The team of Academician Gao Fu and Wang Qihui from the Institute of Microbiology researches and designs a novel monkeypox mRNA vaccine.
Recently, the research team led by Academician Gao Fu and Researcher Wang Qihui from the Institute of Microbiology, Chinese Academy of Sciences, published a paper in eBioMedicine titled "Single-chain A35R-M1R-B6R trivalent mRNA vaccines protect mice against both mpox virus and vaccinia virus." The team designed a series of chimeric trivalent mRNA vaccines targeting the mpox virus.
In July 2022 and August 2024, the mpox outbreak was declared a Public Health Emergency of International Concern (PHEIC) by the World Health Organization on two occasions. Currently, there are three attenuated live vaccines available globally for preventing mpox virus infection, but they still face issues such as insufficient immunogenicity and potential side effects from immunosuppressive genes. In recent years, the new generation of mpox vaccines has generally adopted the strategy of mixing multiple mRNAs encoding single antigens, which, while significantly reducing design complexity, has also increased the complexity and production costs of the vaccines, thereby reducing their accessibility.
Based on a structure-guided vaccine development platform, the team of Academician Gao Fu and Researcher Wang Qihui innovatively designed a chimeric trivalent mRNA vaccine using a strategy similar to that of the COVID-19 recombinant protein subunit vaccine.
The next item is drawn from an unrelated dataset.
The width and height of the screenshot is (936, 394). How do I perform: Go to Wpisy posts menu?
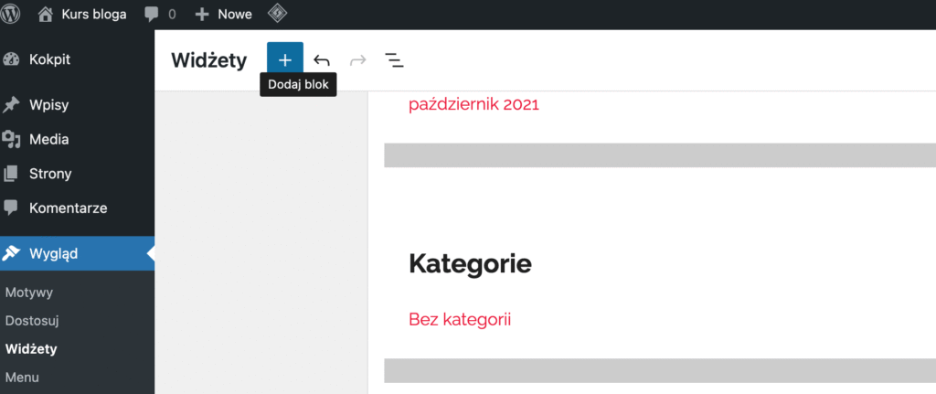point(48,105)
This vaccine can induce potent humoral and cellular immunity in mice, maintaining antibody levels nearly unchanged for almost six months post-immunization, and provided complete protection against a lethal dose of vaccinia virus challenge. It also significantly reduced the viral load in multiple organs of mice after mpox virus challenge. Under the same vaccinia virus dose, all mice vaccinated with the attenuated live vaccine of the vaccinia Tian Tan strain (VACV-VTT) died. As a chimeric mRNA vaccine, it encodes three mpox virus antigens in a single-chain mRNA, offering lower production difficulty compared to mixed vaccines, and thus is expected to have greater cost advantages, simpler production processes, and broader vaccine accessibility. Currently, the Institute of Microbiology has signed a technology licensing agreement with CSPC Pharmaceutical Group's JUSHI Biopharmaceutical Co., Ltd., authorizing them to further develop, clinically apply, and market the vaccine.
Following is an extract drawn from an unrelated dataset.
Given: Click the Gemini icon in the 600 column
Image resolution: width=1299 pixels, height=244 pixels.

Kong Tianxiang, a joint Ph.D. student of the Chinese Academy of Sciences and Tsinghua University, Du Pei, an associate researcher at the Institute of Microbiology, Ma Renyi, a master's student, and Wang Han, an associate researcher at Peking University, are the co-first authors of the paper. Academician Gao Fu and Researcher Wang Qihui from the Institute of Microbiology are the co-corresponding authors. The research was funded by the National Natural Science Foundation of China and related projects of the Chinese Academy of Sciences.
Link to the paper: https://doi.org/10.1016/j.ebiom.2024.105392

Figure 1: Design of the chimeric trivalent mpox mRNA vaccine (a), antibody titers and durability (b), neutralizing activity (c), protection against VACV challenge (d), and protection against MPXV challenge (e).